Roland Coutas, Bruno Barde et Frédéric Houzelle : ils sont trois venus du cinéma, de la télévision et du monde numérique à vouloir ubériser les salles de cinéma. Partiellement, assurent-ils, puisque leur plateforme ne diffusera que les films non sortis en salles en France. e-cinema.com, leur plateforme, pourrait changer l'expérience du cinéphile et le modèle économique d'un secteur fragile.

C’est ce qu’on appelle avoir le sens du timing. Alors que le festival de Cannes est sur le point d’ouvrir avec deux films produits par Netflix(et qui ne seront pas diffusés en salle) en compétition officielle, trois entrepreneurs annoncent le lancement prochain d’une plateforme de diffusion de films inédits, qui pourrait bien ubériser les salles classiques.

Un trio de fondateurs

Derrière le projet e-cinema.com, se trouvent le fondateur de Travelprice.com, Roland Coutas, Bruno Barde et le producteur de télévision Frédéric Houzelle. Ils auraient d’ores et déjà acquis les droits de films étrangers qui, au lieu de sortir en salles, seraient diffusés sur le site. Ce n’est pas vraiment une nouveauté en soit puisque la plateforme de e-cinéma à la demande de TF1 l’avait déjà proposé il y a deux ans avec "Son of Gun", un film avec Ewan Mc Gregor jamais sorti en salles.

Le caractère disruptif de l’offre est qu’elle systématiserait ce modèle proposant uniquement des films inédits en salle et qui aurait une première diffusion sur le site. Pour cela, le consommateur pourrait soit payer à l’unité pour un prix variant de 4,99 à 5,99 euros, soit souscrire une carte d’abonnement (comme au cinéma) d’un montant de 9,99 par mois. A l’instar de la sortie hebdomadaire en salles le mercredi, la start-up proposera tous les vendredis la mise en ligne d’au moins un nouveau film.

Des producteurs internationaux intéressés

Selon les fondateurs, les producteurs étrangers auraient manifesté leur intérêt. A l’heure actuelle, le circuit de distribution en salles est encombré et pour un film qui ne dispose pas d’investissements publicitaires conséquents, il est difficile de se faire une place. La rotation des films est très rapide, si bien que le bouche à oreille n’a pas le temps de faire effet. Résultat : les productions hésitent à réaliser l’investissement d’une sortie sur le territoire national aux retombées commerciales plus qu’incertaines. D’autant qu’une fois sorti en salle, le film doit obéir à la stricte chronologie des médias, à laquelle la plateforme e-cinema.com échapperait alors. Pour séduire les producteurs étrangers et peut-être français, la plateforme leur assure une présence en ligne d’au moins trois mois.

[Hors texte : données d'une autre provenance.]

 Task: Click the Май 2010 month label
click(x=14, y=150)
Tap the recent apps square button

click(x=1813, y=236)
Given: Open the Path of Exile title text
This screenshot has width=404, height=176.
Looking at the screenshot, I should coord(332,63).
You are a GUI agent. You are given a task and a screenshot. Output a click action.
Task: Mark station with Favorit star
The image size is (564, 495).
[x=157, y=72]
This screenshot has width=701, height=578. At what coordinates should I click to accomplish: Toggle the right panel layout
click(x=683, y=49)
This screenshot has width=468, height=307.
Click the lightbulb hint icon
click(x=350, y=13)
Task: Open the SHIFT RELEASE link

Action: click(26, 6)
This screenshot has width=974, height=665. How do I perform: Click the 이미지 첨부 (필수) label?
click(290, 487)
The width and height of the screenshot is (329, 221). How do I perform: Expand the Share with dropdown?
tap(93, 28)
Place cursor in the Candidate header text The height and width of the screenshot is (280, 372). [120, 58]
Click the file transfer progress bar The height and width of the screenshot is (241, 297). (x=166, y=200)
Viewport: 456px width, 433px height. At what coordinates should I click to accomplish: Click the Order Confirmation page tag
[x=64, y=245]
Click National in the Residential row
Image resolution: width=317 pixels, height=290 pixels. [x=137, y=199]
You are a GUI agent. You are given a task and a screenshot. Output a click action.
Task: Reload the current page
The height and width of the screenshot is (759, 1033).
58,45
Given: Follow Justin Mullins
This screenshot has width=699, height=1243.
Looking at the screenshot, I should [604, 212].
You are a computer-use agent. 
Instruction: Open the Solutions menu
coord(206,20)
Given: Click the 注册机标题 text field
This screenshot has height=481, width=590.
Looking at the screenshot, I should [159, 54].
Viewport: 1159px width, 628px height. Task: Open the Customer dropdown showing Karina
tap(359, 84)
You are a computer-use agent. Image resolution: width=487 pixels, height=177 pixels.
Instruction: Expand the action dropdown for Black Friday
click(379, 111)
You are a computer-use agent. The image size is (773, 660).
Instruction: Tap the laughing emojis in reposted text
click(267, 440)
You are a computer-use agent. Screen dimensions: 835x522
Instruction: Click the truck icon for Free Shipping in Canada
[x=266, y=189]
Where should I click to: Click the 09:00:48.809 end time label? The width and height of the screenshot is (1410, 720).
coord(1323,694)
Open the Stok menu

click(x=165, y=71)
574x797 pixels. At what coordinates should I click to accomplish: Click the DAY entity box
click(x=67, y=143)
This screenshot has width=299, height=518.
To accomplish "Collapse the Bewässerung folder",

Reste à savoir comment ceux que Jean-Luc Godard surnommaient avec esprit les "professionnels de la profession" vont réagir. Le système d’exception culturelle à la française repose largement sur l’exploitation des films en salle, où une taxe sert à financer le Centre national de la cinématographie. En caricaturant, la philosophie de ce prélèvement est que les succès des blockbusters internationaux (made in Hollywood le plus souvent) financent les films d'art et d'essai. Sans sortie en salles, le cercle réputé vertueux est contourné.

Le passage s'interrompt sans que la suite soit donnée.